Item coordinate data
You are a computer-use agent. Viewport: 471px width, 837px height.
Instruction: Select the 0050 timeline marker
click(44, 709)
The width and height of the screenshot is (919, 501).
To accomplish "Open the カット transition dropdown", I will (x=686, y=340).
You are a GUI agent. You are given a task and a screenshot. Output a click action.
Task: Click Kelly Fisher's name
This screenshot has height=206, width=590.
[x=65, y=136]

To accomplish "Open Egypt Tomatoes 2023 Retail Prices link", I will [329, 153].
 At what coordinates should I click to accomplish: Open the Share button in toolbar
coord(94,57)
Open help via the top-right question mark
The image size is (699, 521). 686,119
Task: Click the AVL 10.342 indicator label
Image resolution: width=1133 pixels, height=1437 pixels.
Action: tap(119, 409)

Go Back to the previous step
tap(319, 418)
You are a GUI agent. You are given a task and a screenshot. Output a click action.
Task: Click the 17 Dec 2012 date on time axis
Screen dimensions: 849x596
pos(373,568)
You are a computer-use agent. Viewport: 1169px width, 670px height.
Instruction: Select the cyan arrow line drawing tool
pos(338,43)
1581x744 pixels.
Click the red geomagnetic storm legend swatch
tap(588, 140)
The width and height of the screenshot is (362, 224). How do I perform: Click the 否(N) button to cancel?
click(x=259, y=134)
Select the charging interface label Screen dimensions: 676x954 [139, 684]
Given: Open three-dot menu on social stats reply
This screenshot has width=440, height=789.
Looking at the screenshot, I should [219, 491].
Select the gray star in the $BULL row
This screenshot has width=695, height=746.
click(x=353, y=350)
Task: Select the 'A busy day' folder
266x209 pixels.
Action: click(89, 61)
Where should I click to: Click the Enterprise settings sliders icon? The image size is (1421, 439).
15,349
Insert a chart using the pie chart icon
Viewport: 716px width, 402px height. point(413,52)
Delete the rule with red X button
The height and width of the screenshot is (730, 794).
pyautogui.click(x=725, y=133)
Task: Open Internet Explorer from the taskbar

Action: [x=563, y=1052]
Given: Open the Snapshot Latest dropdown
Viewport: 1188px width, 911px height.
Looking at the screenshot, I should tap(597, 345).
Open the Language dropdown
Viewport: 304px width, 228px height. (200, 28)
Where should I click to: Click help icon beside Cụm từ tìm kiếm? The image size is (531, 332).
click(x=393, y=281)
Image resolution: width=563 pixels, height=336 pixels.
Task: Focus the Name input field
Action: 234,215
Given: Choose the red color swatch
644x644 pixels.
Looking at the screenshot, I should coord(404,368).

## TASK DESCRIPTION:
List every line of the records above that contains the string "size", reproducing each such line in full.

## THE OUTPUT:
The image size is (699, 521). 686,119
Where should I click to: Click the Enterprise settings sliders icon? The image size is (1421, 439).
Where should I click to: Click help icon beside Cụm từ tìm kiếm? The image size is (531, 332).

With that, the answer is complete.